Entries provided
_ _ _ _ _
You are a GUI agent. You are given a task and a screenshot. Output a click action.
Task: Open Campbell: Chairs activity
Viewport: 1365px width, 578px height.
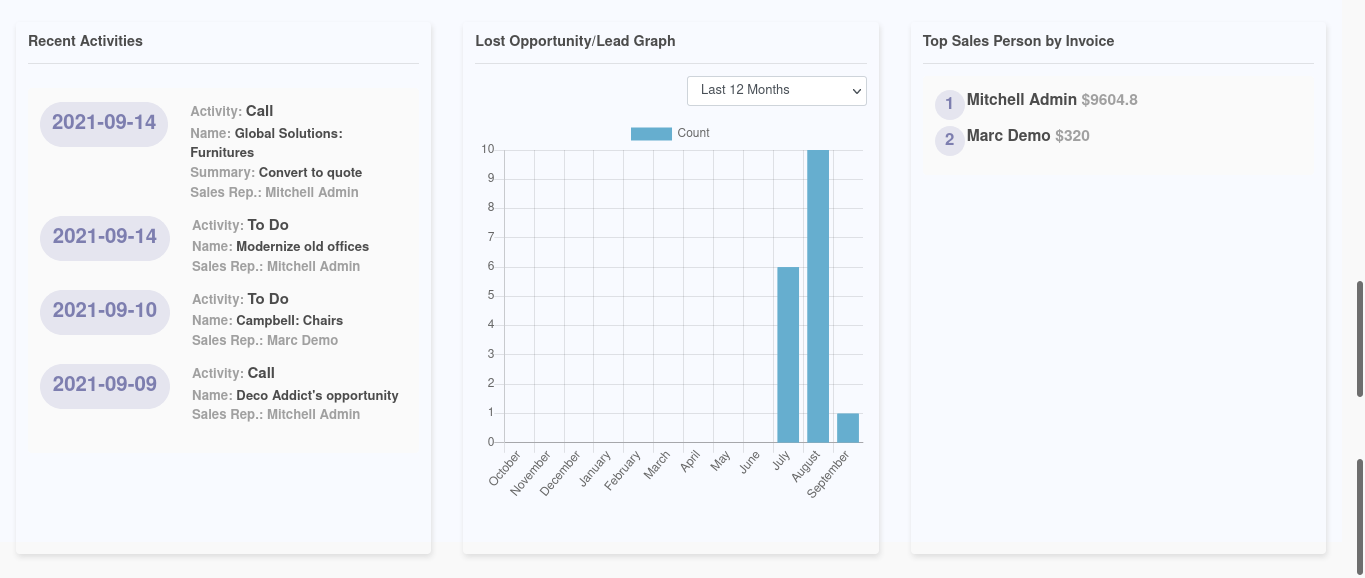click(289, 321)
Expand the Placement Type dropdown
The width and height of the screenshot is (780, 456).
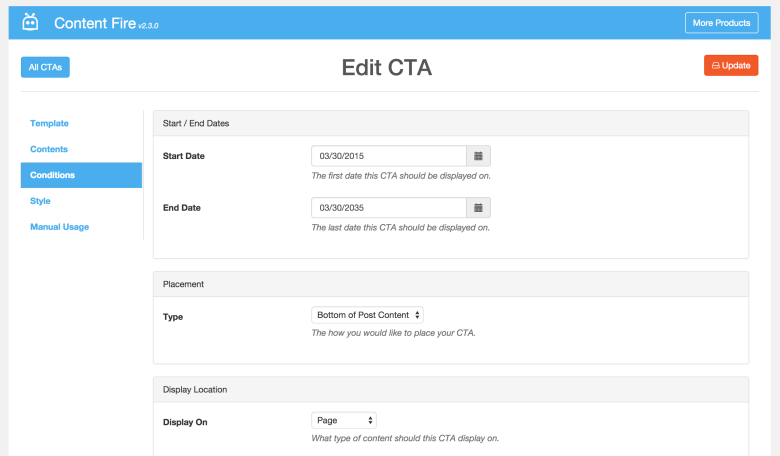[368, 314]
_ _ _ _ _
Task details
Each line from the one that contains "Viewport: 1365px width, 578px height." through the end of the records should be restated exactly; include both end lines and leave any pictures out.

Answer to the exercise
Viewport: 1365px width, 578px height.
click(289, 321)
Expand the Placement Type dropdown
The width and height of the screenshot is (780, 456).
[368, 314]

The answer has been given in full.